» **TO DO**
Pictures stay out, but every line of the data is copied exactly.

*** THE DATA Section Begins ***

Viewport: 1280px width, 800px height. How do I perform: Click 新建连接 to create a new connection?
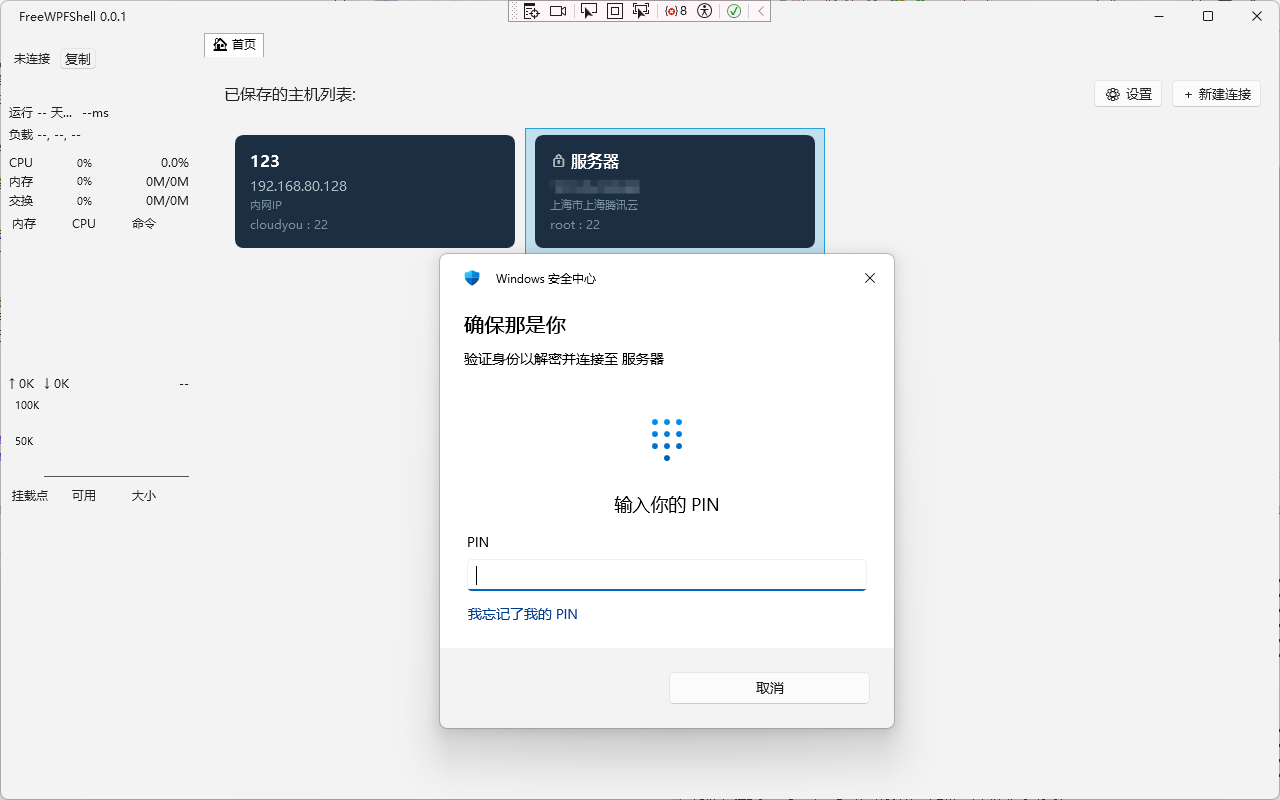(x=1216, y=93)
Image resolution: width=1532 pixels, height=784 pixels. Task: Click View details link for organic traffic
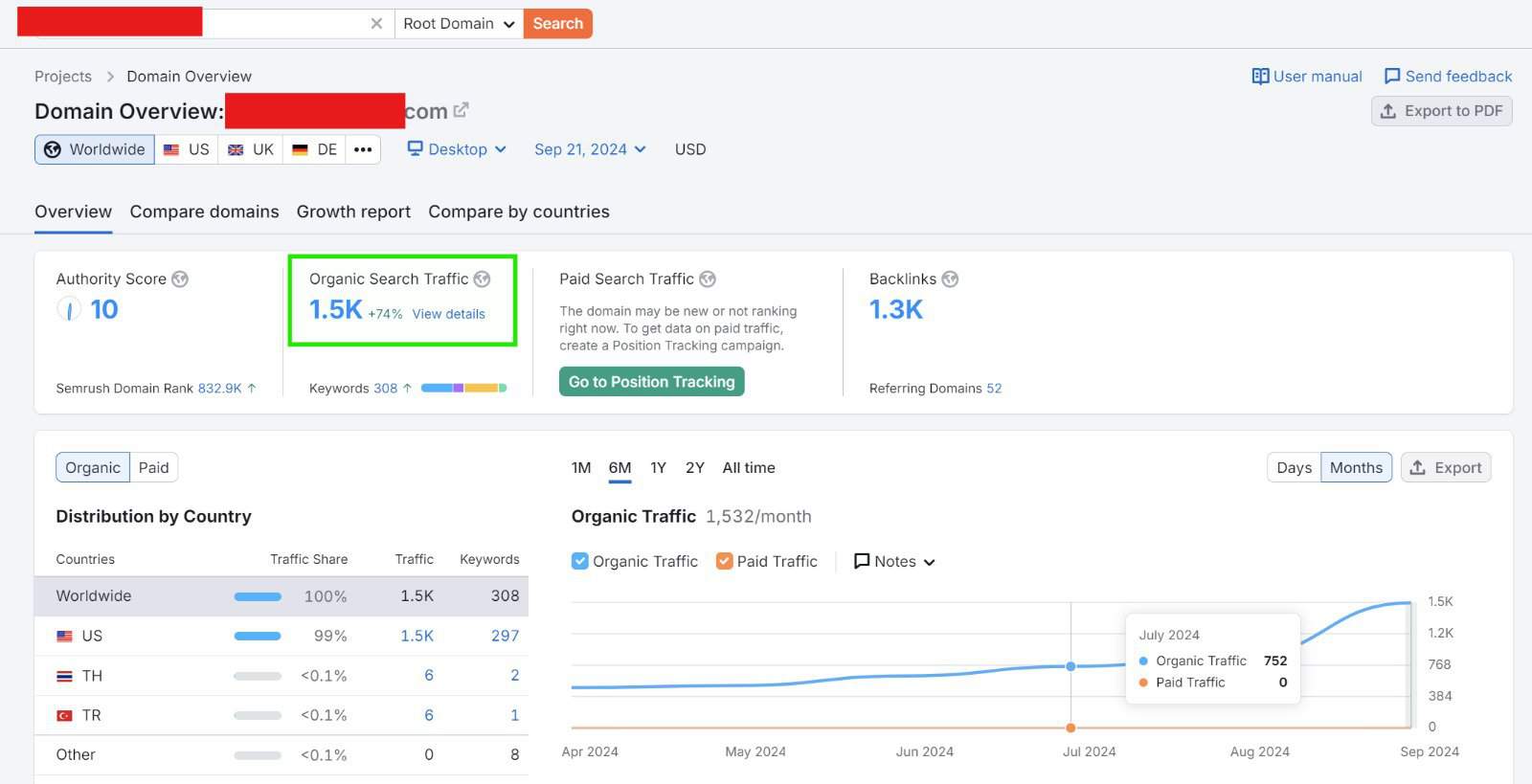pos(448,314)
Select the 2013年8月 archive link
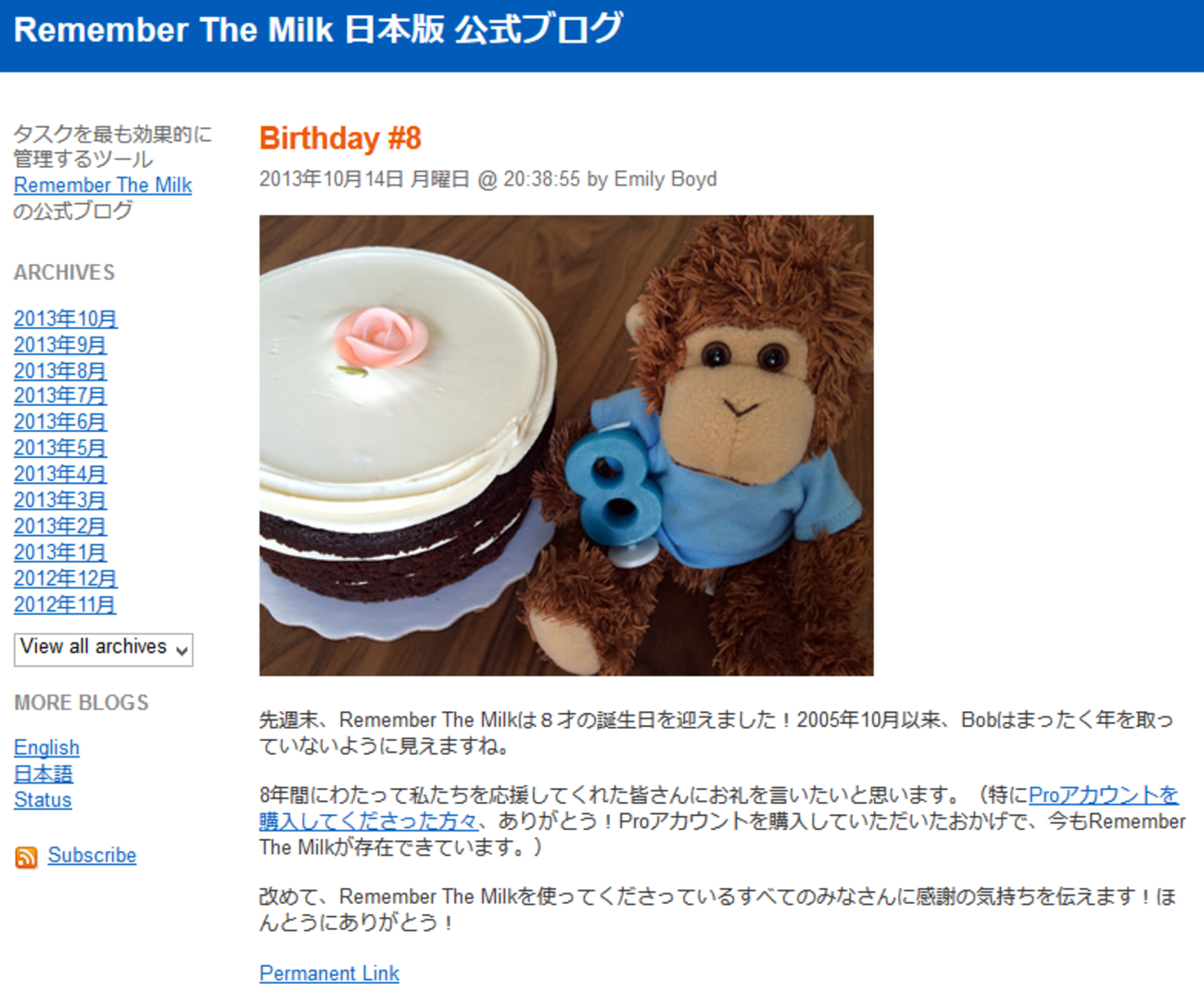1204x1005 pixels. point(60,371)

*** THE DATA Section Ends ***

» **ANSWER BOX**
Viewport: 1280px width, 800px height. How do I perform: Click 新建连接 to create a new connection?
(x=1216, y=93)
Image resolution: width=1532 pixels, height=784 pixels. Task: Click View details link for organic traffic
pos(448,314)
Select the 2013年8月 archive link
1204x1005 pixels. point(60,371)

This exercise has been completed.